La somministrazione frequente di basse dosi di LD per mantenere costanti i livelli plasmatici all’interno della suddetta finestra terapeutica non si è dimostrata una strategia di successo e le formulazioni orali a rilascio controllato dell’associazione levodopa/carbidopa non si sono rivelate adeguate a questo scopo, non permettendo di ottenere concentrazioni plasmatiche costanti e quindi un controllo ottimale dei sintomi parkinsoniani.

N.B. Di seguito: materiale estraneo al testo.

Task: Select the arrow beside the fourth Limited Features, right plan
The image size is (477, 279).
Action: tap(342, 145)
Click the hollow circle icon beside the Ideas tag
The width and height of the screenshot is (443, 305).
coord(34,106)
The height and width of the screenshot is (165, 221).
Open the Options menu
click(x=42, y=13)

I vantaggi dell’infusione continua di levodopa/carbidopa

La stimolazione dopaminergica continua si è rivelata l’approccio migliore per colmare questo “gap”. Tra le possibili opzioni attualmente disponibili, rientra l’infusione duodenale di levodopa/carbidopa (Duodopa®). Duodopa® è un gel per somministrazione intestinale continua a base di levodopa e carbidopa (rapporto 4:1), che viene somministrato per infusione intestinale tramite una pompa portatile. Il sistema è indicato nei pazienti con MP avanzata (stadio 4-5), che non sono efficacemente controllati con la terapia orale standard in termini di complicanze motorie.

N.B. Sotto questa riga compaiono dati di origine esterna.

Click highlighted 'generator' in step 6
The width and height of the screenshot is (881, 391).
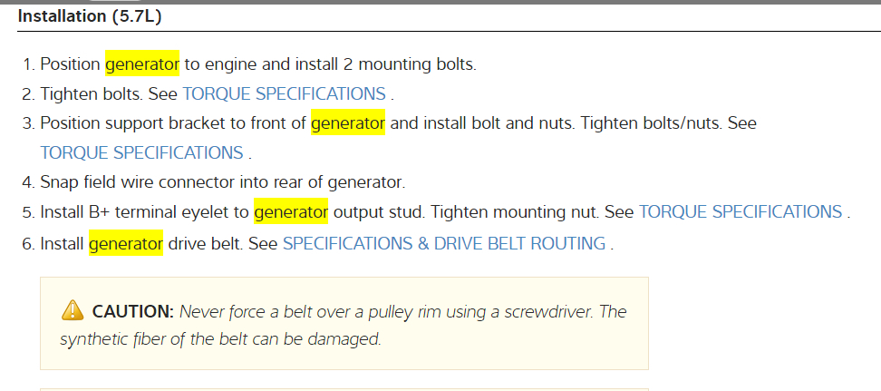[126, 243]
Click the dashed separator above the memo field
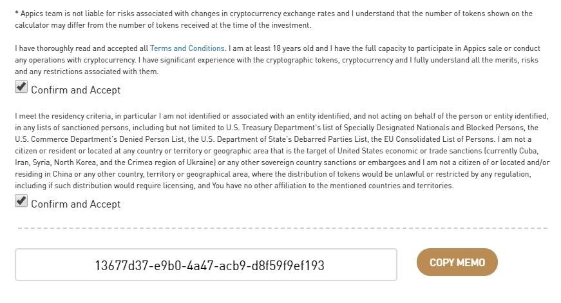This screenshot has width=561, height=303. 281,228
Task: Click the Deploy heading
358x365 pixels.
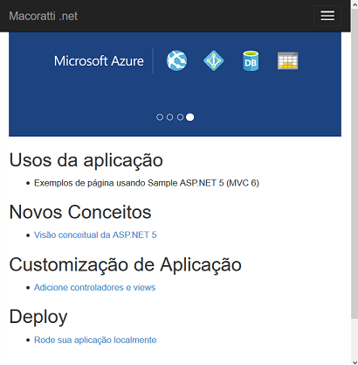Action: click(x=38, y=317)
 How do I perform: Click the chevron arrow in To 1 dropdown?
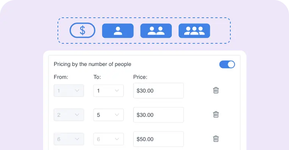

Le fluttuazioni motorie e l’iper/discinesia sono ridotte, dato che le concentrazioni plasmatiche di levodopa vengono mantenute a un livello costante nell’ambito della finestra terapeutica individuale; l’azione sulle fluttuazioni motorie e sull’iper/discinesia viene spesso raggiunta durante il primo giorno di trattamento. 

Gli effetti positivi del trattamento sono stati dimostrati in diversi studi, da cui emerge in sintesi come l’infusione continua permetta un aumento del tempo di permanenza nella fase ON nella maggioranza dei pazienti trattati (nello studio DIREQT nel 91 per cento vs. 74 per cento dei soggetti in trattamento standard), e una significativa riduzione della durata delle discinesie (sia dopo 12 che dopo 24 mesi di trattamento).

A questi risultati positivi, si aggiungono anche quelli di alcuni recenti studi in cui Duodopa® mostra efficacia anche sui sintomi non motori correlati alla MP. In uno studio su pazienti con età media di 58 anni e durata media di malattia di 15 anni, un evidente effetto positivo è stato riscontrato sui disturbi del sonno, sull’attenzione/memoria, sui sintomi urinari e gastrointestinali e sullo stato cognitivo, con una riduzione dello score medio dei sintomi da 89,9 a 39,4 (p =0,0001). Effetti questi che nel complesso portavano a un miglioramento della qualità di vita, con un aumento significativo dello score della PD-Scale (da 86 a 114, p =0,002) e della PDQ-8 (da 44,2 a 20,7, p =0,0003). 

Infine, va segnalato che rispetto alle altre terapie indicate per la MP avanzata (DBS, deep brain stimulation e apomorfina), l’infusione intestinale continua di Duodopa® può essere utilizzata nei pazienti anziani, anche oltre i 65-70 anni, con disturbi cognitivi di grado moderato nei quali sia necessario ridurre il problema legato alla stimolazione pulsatile dei recettori dopaminergici. 

In conclusione quindi, l’infusione di Duodopa® si colloca come un’importante opzione di trattamento nel paziente in fase avanzata di malattia, in quanto in grado di ridurre efficacemente le fluttuazioni motorie (del 78 per cento) e le discinesie (74 per cento) e di migliorare la qualità di vita: elementi centrali nell’ottica della gestione clinica del paziente e di un’ottimizzazione dei costi economici e sociali.